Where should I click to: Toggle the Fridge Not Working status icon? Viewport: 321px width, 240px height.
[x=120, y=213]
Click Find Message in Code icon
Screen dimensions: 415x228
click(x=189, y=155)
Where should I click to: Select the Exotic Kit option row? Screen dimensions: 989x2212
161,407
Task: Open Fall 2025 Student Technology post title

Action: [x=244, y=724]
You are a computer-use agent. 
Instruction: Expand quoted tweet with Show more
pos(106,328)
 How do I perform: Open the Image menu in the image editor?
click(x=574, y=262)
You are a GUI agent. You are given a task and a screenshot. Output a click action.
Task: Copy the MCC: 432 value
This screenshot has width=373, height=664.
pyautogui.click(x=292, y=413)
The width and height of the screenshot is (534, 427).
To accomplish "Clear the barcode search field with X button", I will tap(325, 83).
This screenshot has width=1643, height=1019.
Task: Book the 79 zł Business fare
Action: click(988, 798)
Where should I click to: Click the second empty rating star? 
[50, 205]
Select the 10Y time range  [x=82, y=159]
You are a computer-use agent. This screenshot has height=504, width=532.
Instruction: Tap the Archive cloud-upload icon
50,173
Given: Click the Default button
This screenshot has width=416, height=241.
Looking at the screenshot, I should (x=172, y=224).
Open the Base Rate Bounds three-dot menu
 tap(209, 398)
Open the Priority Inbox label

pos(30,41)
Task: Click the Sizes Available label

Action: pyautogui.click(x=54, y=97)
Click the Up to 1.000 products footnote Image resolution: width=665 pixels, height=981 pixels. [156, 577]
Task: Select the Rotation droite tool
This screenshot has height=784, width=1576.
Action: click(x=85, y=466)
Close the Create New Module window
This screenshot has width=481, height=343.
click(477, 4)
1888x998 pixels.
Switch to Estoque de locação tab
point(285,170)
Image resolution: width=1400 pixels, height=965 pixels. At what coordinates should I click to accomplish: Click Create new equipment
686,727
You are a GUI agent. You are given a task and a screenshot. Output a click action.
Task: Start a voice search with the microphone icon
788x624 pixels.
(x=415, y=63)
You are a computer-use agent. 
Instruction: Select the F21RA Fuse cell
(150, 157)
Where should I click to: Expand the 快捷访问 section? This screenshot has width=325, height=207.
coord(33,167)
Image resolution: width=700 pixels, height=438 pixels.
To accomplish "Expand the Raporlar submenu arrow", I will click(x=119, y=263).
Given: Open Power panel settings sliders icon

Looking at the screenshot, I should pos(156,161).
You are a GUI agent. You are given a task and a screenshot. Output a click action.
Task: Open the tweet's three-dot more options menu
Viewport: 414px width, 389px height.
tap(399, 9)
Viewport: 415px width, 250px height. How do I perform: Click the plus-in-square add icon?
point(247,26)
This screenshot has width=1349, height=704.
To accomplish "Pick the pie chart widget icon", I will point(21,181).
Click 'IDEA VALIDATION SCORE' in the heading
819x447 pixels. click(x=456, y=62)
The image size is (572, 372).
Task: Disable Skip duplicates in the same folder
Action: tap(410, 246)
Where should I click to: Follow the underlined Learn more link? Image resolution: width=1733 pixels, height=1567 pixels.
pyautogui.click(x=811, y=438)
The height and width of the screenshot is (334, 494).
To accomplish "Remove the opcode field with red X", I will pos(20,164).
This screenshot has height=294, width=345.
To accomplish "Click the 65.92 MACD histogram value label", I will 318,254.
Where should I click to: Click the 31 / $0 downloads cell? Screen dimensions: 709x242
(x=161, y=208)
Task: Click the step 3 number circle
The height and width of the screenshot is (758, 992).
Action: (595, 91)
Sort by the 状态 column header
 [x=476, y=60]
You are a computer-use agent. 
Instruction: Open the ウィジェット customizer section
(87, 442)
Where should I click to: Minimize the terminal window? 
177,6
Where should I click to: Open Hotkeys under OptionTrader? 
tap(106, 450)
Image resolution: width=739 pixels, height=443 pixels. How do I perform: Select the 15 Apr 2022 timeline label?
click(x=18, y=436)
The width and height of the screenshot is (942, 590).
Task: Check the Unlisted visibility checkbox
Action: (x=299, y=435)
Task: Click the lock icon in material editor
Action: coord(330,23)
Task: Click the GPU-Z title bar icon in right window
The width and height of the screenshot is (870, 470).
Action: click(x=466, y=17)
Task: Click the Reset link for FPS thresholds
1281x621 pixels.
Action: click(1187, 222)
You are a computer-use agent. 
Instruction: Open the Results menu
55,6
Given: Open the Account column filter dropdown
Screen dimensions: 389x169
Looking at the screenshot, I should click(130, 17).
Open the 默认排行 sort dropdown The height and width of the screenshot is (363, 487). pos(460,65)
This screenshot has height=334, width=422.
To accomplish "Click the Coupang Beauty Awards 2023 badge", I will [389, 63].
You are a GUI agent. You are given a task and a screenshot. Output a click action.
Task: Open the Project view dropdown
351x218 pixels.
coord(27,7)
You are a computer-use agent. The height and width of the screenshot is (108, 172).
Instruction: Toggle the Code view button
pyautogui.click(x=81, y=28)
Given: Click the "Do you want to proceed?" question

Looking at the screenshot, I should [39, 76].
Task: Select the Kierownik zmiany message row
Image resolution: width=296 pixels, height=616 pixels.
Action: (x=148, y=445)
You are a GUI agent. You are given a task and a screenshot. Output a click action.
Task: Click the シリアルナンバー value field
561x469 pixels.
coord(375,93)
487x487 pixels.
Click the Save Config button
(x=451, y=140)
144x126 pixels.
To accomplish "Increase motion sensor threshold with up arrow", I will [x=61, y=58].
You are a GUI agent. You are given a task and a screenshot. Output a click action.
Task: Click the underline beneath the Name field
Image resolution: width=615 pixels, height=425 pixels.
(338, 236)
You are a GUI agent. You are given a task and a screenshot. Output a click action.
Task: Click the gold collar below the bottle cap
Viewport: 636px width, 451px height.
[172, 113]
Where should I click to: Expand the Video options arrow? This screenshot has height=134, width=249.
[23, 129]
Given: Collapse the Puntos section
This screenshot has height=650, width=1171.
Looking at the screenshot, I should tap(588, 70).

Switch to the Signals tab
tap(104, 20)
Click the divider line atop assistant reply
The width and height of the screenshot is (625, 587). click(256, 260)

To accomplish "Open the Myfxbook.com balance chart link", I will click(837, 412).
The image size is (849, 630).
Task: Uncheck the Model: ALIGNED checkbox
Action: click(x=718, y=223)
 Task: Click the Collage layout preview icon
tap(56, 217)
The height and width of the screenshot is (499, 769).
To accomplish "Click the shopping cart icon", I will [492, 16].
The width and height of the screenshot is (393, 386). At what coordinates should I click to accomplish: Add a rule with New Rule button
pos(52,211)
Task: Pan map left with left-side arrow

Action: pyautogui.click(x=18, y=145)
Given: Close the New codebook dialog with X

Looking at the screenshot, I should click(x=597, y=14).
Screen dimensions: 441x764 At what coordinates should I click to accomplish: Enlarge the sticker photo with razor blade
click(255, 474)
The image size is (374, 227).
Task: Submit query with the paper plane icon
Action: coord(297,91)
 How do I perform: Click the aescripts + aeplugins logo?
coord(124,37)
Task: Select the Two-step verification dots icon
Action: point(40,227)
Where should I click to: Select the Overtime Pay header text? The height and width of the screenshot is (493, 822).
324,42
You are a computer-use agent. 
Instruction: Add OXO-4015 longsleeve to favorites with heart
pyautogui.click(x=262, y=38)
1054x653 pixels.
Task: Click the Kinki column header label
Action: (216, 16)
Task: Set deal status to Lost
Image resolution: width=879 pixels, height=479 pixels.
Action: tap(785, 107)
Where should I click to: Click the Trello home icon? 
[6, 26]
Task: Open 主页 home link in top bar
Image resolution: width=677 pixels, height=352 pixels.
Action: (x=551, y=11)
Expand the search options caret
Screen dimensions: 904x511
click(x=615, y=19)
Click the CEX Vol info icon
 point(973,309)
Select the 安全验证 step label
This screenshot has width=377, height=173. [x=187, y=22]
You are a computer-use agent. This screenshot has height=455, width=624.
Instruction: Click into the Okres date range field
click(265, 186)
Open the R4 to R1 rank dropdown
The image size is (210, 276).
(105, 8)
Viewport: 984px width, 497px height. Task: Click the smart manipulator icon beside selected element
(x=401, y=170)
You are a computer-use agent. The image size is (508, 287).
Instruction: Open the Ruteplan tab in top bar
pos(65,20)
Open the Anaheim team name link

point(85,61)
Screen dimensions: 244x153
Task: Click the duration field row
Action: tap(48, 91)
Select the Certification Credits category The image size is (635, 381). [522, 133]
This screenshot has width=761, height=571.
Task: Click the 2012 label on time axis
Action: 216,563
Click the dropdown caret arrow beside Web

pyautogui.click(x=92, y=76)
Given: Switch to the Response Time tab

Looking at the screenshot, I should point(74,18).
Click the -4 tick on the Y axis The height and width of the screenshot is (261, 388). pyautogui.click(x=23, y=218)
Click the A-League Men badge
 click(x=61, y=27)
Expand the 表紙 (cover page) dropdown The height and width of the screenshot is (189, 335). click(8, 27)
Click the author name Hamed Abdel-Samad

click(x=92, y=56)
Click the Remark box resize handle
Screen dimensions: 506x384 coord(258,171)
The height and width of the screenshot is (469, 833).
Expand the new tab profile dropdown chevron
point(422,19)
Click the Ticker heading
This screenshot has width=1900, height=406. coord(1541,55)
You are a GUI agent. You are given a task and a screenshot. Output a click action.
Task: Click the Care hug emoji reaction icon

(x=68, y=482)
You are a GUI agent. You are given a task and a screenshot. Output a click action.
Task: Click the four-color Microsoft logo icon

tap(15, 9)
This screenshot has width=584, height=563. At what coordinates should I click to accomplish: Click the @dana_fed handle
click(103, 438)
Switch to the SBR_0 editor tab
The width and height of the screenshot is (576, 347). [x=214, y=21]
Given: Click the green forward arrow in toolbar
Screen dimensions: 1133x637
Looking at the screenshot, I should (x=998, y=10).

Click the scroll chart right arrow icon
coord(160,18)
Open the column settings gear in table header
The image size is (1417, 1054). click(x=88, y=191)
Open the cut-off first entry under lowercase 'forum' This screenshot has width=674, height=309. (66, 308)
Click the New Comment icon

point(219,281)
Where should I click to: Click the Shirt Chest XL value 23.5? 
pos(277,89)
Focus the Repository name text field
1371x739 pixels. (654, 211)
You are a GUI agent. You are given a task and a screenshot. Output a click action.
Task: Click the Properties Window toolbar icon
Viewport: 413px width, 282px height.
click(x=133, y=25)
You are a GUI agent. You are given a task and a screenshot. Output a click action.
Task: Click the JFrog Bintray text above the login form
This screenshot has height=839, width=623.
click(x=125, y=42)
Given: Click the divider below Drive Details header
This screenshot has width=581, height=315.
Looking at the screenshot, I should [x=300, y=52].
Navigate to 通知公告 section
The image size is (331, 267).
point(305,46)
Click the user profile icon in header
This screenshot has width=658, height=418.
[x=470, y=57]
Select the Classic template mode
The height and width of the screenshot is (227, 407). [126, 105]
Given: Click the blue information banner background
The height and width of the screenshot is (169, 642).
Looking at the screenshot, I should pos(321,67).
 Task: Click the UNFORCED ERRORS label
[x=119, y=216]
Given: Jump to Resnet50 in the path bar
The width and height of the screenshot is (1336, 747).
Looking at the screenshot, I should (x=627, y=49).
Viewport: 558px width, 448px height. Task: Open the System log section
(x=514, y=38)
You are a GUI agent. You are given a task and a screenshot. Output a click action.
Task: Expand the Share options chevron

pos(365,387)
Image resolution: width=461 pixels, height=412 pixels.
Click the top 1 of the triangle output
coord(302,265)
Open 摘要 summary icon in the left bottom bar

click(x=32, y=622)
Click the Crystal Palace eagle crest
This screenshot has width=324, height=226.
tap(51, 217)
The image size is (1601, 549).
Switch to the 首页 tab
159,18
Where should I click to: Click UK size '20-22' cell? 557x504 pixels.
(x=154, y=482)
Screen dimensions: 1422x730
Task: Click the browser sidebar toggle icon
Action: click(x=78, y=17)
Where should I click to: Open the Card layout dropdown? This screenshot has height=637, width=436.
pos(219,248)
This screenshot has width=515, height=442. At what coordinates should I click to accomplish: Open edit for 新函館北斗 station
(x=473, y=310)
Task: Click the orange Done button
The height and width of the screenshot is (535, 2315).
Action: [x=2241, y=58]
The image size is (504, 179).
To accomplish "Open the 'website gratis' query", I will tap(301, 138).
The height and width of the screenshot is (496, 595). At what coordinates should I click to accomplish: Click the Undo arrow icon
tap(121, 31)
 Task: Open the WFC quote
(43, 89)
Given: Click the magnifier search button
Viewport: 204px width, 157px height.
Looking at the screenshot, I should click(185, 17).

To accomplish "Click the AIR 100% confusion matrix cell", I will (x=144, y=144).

* _THE PROBLEM_
Please show each line in the records above that contains "toolbar".

* _TASK ANSWER_
Given: Click the green forward arrow in toolbar
Task: Click the Properties Window toolbar icon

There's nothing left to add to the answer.